| WHAT NEEDS TO BE DONE |
Please write each line of the rows below as a JSON list of strings, one string per line, leaving out blank lines.

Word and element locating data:

· · · · ·

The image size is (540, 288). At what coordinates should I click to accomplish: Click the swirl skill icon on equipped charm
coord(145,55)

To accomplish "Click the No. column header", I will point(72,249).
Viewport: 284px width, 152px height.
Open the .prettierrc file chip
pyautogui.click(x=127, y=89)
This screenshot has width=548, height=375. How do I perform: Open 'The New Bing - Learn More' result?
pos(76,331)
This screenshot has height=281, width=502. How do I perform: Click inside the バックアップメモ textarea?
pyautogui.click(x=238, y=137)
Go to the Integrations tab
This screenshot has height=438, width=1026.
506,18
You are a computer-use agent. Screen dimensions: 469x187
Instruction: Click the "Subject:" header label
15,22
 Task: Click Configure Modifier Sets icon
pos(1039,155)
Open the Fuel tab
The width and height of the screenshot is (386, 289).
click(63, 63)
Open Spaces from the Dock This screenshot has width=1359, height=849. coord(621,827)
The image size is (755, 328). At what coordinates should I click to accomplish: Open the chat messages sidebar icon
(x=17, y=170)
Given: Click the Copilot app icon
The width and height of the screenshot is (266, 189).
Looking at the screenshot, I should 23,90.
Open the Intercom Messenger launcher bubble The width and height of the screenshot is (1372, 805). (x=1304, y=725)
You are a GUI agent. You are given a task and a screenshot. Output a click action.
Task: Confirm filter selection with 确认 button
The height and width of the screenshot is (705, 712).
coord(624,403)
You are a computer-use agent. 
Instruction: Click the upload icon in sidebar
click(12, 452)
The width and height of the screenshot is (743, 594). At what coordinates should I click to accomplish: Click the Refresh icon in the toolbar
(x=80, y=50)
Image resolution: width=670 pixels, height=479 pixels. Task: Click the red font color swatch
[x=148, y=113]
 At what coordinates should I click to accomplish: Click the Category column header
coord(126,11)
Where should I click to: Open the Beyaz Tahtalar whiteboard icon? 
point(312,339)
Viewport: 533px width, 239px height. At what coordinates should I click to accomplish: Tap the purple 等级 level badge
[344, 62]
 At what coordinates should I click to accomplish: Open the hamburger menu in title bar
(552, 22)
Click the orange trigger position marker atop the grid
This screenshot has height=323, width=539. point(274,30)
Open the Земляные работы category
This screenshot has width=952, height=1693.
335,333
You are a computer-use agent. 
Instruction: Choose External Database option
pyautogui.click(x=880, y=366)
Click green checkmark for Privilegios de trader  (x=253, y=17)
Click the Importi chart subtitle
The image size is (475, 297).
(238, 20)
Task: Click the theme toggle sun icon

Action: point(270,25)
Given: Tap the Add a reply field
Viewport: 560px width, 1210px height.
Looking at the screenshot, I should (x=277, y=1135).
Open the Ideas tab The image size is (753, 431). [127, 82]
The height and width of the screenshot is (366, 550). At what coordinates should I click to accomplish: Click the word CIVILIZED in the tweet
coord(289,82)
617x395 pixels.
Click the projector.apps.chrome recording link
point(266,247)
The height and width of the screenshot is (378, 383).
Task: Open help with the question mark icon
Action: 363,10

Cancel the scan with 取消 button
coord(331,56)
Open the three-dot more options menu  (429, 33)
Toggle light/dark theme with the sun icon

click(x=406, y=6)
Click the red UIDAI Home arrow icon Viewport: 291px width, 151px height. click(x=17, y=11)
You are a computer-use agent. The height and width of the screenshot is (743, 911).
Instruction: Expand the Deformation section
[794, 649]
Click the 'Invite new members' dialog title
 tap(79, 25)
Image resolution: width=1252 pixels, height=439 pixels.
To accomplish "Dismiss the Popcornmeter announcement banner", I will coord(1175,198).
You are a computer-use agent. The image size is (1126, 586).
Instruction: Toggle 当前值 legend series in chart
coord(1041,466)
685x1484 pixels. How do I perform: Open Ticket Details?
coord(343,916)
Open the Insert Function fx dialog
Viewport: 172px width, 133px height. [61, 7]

· · · · ·

| RESPONSE FOR THIS EXERCISE |
[
  "The image size is (540, 288). At what coordinates should I click to accomplish: Click the swirl skill icon on equipped charm",
  "coord(145,55)",
  "To accomplish \"Click the No. column header\", I will point(72,249).",
  "Viewport: 284px width, 152px height.",
  "Open the .prettierrc file chip",
  "pyautogui.click(x=127, y=89)",
  "This screenshot has width=548, height=375. How do I perform: Open 'The New Bing - Learn More' result?",
  "pos(76,331)",
  "This screenshot has height=281, width=502. How do I perform: Click inside the バックアップメモ textarea?",
  "pyautogui.click(x=238, y=137)",
  "Go to the Integrations tab",
  "This screenshot has height=438, width=1026.",
  "506,18",
  "You are a computer-use agent. Screen dimensions: 469x187",
  "Instruction: Click the \"Subject:\" header label",
  "15,22",
  " Task: Click Configure Modifier Sets icon",
  "pos(1039,155)",
  "Open the Fuel tab",
  "The width and height of the screenshot is (386, 289).",
  "click(63, 63)",
  "Open Spaces from the Dock This screenshot has width=1359, height=849. coord(621,827)",
  "The image size is (755, 328). At what coordinates should I click to accomplish: Open the chat messages sidebar icon",
  "(x=17, y=170)",
  "Given: Click the Copilot app icon",
  "The width and height of the screenshot is (266, 189).",
  "Looking at the screenshot, I should 23,90.",
  "Open the Intercom Messenger launcher bubble The width and height of the screenshot is (1372, 805). (x=1304, y=725)",
  "You are a GUI agent. You are given a task and a screenshot. Output a click action.",
  "Task: Confirm filter selection with 确认 button",
  "The height and width of the screenshot is (705, 712).",
  "coord(624,403)",
  "You are a computer-use agent. ",
  "Instruction: Click the upload icon in sidebar",
  "click(12, 452)",
  "The width and height of the screenshot is (743, 594). At what coordinates should I click to accomplish: Click the Refresh icon in the toolbar",
  "(x=80, y=50)",
  "Image resolution: width=670 pixels, height=479 pixels. Task: Click the red font color swatch",
  "[x=148, y=113]",
  " At what coordinates should I click to accomplish: Click the Category column header",
  "coord(126,11)",
  "Where should I click to: Open the Beyaz Tahtalar whiteboard icon? ",
  "point(312,339)",
  "Viewport: 533px width, 239px height. At what coordinates should I click to accomplish: Tap the purple 等级 level badge",
  "[344, 62]",
  " At what coordinates should I click to accomplish: Open the hamburger menu in title bar",
  "(552, 22)",
  "Click the orange trigger position marker atop the grid",
  "This screenshot has height=323, width=539. point(274,30)",
  "Open the Земляные работы category",
  "This screenshot has width=952, height=1693.",
  "335,333",
  "You are a computer-use agent. ",
  "Instruction: Choose External Database option",
  "pyautogui.click(x=880, y=366)",
  "Click green checkmark for Privilegios de trader  (x=253, y=17)",
  "Click the Importi chart subtitle",
  "The image size is (475, 297).",
  "(238, 20)",
  "Task: Click the theme toggle sun icon",
  "Action: point(270,25)",
  "Given: Tap the Add a reply field",
  "Viewport: 560px width, 1210px height.",
  "Looking at the screenshot, I should (x=277, y=1135).",
  "Open the Ideas tab The image size is (753, 431). [127, 82]",
  "The height and width of the screenshot is (366, 550). At what coordinates should I click to accomplish: Click the word CIVILIZED in the tweet",
  "coord(289,82)",
  "617x395 pixels.",
  "Click the projector.apps.chrome recording link",
  "point(266,247)",
  "The height and width of the screenshot is (378, 383).",
  "Task: Open help with the question mark icon",
  "Action: 363,10",
  "Cancel the scan with 取消 button",
  "coord(331,56)",
  "Open the three-dot more options menu  (429, 33)",
  "Toggle light/dark theme with the sun icon",
  "click(x=406, y=6)",
  "Click the red UIDAI Home arrow icon Viewport: 291px width, 151px height. click(x=17, y=11)",
  "You are a computer-use agent. The height and width of the screenshot is (743, 911).",
  "Instruction: Expand the Deformation section",
  "[794, 649]",
  "Click the 'Invite new members' dialog title",
  " tap(79, 25)",
  "Image resolution: width=1252 pixels, height=439 pixels.",
  "To accomplish \"Dismiss the Popcornmeter announcement banner\", I will coord(1175,198).",
  "You are a computer-use agent. The image size is (1126, 586).",
  "Instruction: Toggle 当前值 legend series in chart",
  "coord(1041,466)",
  "685x1484 pixels. How do I perform: Open Ticket Details?",
  "coord(343,916)",
  "Open the Insert Function fx dialog",
  "Viewport: 172px width, 133px height. [61, 7]"
]